Bu bazen o kadar ileri gider ki aynı düşünce yapısında olan kişiler arasında klikleşme ve hizipleşme yaşanır. İslam dünyasının yeniden ayağa kalkması için özgün İslami sosyal faaliyetler yapılması gerekiyorsa bu türlü anlamsız ayrımlardan , sıkıntılı , takıntılı kişilerden kurtulması gerekmektedir.
Düşünce sınırlarını aşabilen , fanus ortamından ziyade her yerde ve mekanda kendini temsil edebilen , görüşlerini ifade edebilen ve kabul görebilen insanlar ancak 8 milyarı bulan insanlığa seslenebilirler ve mesajlarını verebilirler.
İslami sosyal çalışmalara yön veren kişilerin insanları fanusta yaşamaya zorlamasına izin verilmemelidir.Bu insanlardan kurtulmak zorundayız , bu insanlar ıslah olmazlar , idare-i maslahat bu konuda hiçbir ilerleme sağlamaz. İnsanları körelten , kurutan yaklaşımlardan uzak durmak , Müslümanlar arasındaki ön yargıyı kırmak , iletişimin sağlıklı ve karşılıklı olduğu bir çerçeveyi çizmek zorundayız.
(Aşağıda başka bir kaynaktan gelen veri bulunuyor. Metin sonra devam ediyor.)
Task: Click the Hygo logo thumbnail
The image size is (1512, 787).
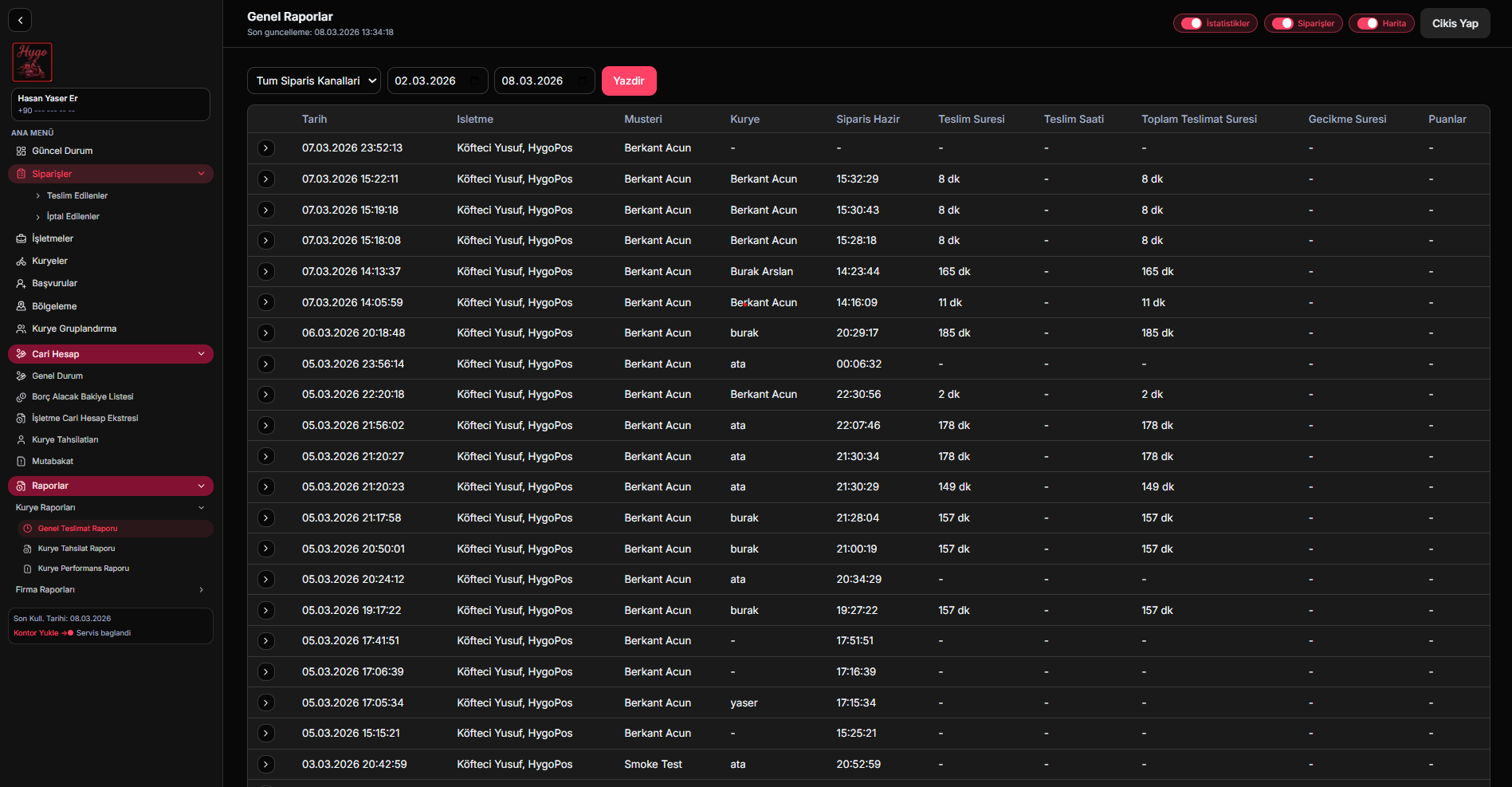Action: [x=32, y=62]
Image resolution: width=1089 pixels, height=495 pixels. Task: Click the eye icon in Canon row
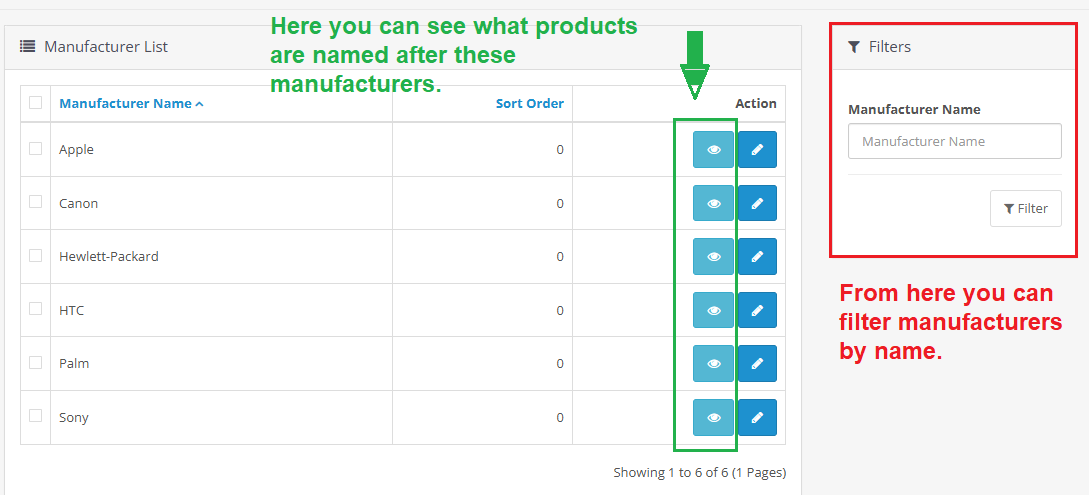point(713,203)
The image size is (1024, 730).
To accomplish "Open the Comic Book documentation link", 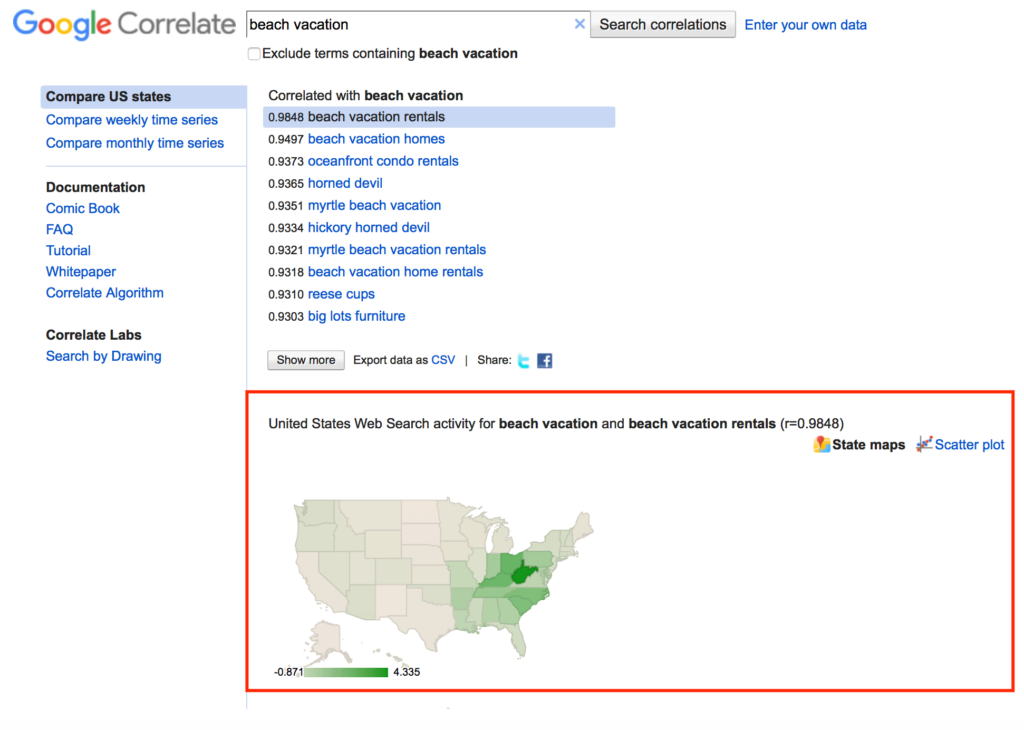I will pos(83,208).
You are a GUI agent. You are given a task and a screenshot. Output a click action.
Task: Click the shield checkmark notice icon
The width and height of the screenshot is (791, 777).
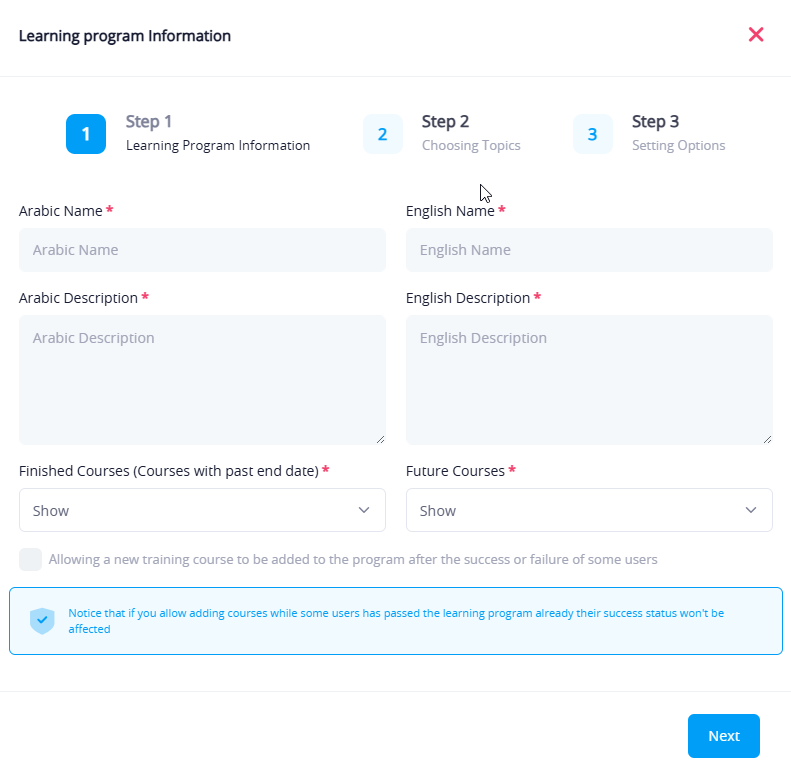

Müslümanları dar muhitlerine kapanan , evhamlı , hareketsiz , donuk , karamsar kişilerin eline mahkum etmeden o eski fütühat çağındaki heyecana kavuşturmalıyız.
Müslümanlar hareket etmeli , denemeli, buluşlarımız heyecan vermeli , birliktelikten kaçmamalı , konuşmalı , düşünmeli , sınırlarını zorlamalı , küf tutmamalı , pas tutmamalı , yılmamalı , heyecanı bitmeyen , azmi sönmeyen , maceracı ve araştırmacı ruhunu kaybetmeyen engin denizlere yol açan , hassas , dili tatlı , yüzü gülen bir insan topluluğu olması için gayret etmeliyiz.